That the 1st Defendant/Respondent denied that it is the owner of the earth moving vehicle, yet the search reveals otherwise. Further that he is apprehensive that the 1st Defendant/ Respondent will encroach on the suit property and dig it and use it as an election campaign

The Application is oppose and the 1st Defendant/Respondent filed grounds of opposition dated 24th June 2021, and opposed the Application on the grounds that the Land Act 2012, is very clear on the public right of way in Section 143 and ways of consideration. That Section 156 of the Land Act,  provides for the obstruction  of public right of way  and the procedure to deal with such. That the said Section 156 states that if the Commission is  satisfied that there  has been any wrongful obstruction  or any encroachment on any public right of way , it may make an order requiring the person responsible for the obstruction to  remove that obstruction  within a specified time. That a joint  exercise , surveyor   joint report , mutation and registry index map  is required by the Plaintiff to prove allegation of trespass.

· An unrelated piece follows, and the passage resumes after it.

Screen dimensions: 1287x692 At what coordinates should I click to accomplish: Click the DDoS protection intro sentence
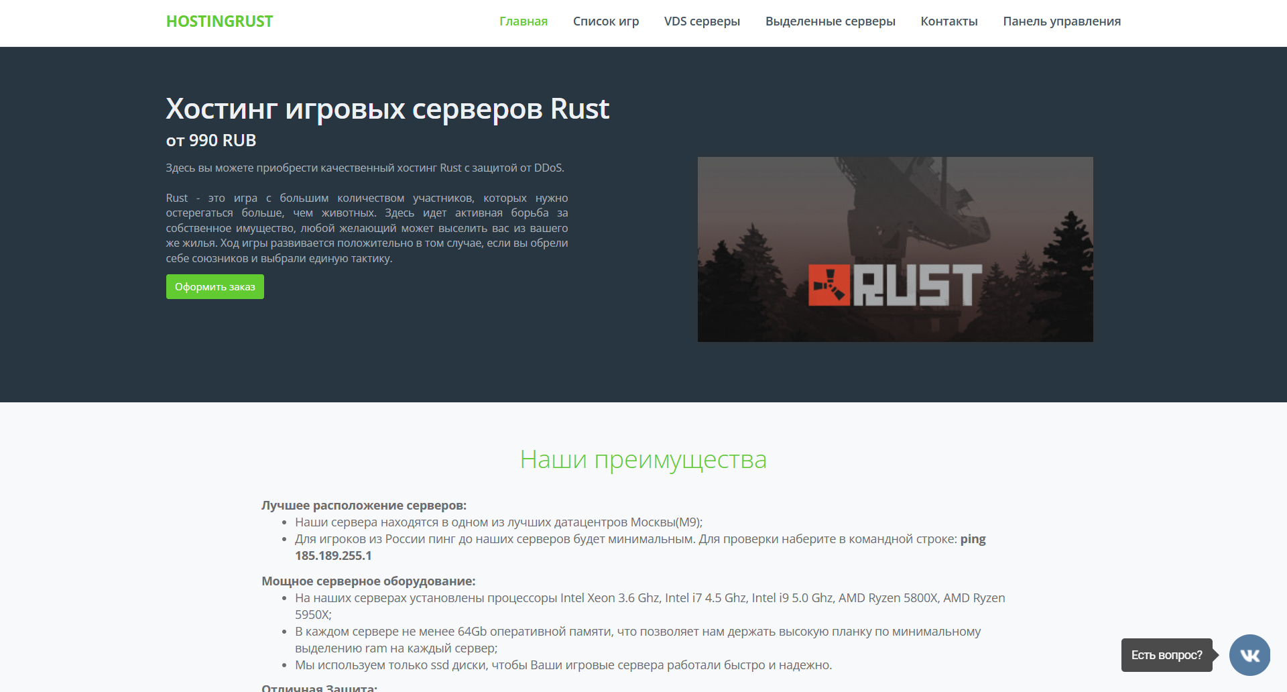(x=365, y=168)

That the   Applicant has not laid  out sufficient  cause for the granting of the  orders sought on the application.

The Application was canvassed by way of written submissions which the Court has carefully read and considered, together with the rival Affidavits and the annextures thereto and finds that issue for determination is whether the Plaintiff/ Applicant is entitled to the orders sought.

The Plaintiff/Applicant has sought for the striking out of the 1st Defendant’s/Respondent’s statement of Defence on the grounds that there is a Judgment by the Court  in ELC Case No. 428 of 2017,  where  the Court declared that the 1st Defendant/ Respondent had trespassed on the Plaintiff’s/ Applicant’s  property and that the statement of Defence contains general denials  amongst  other grounds.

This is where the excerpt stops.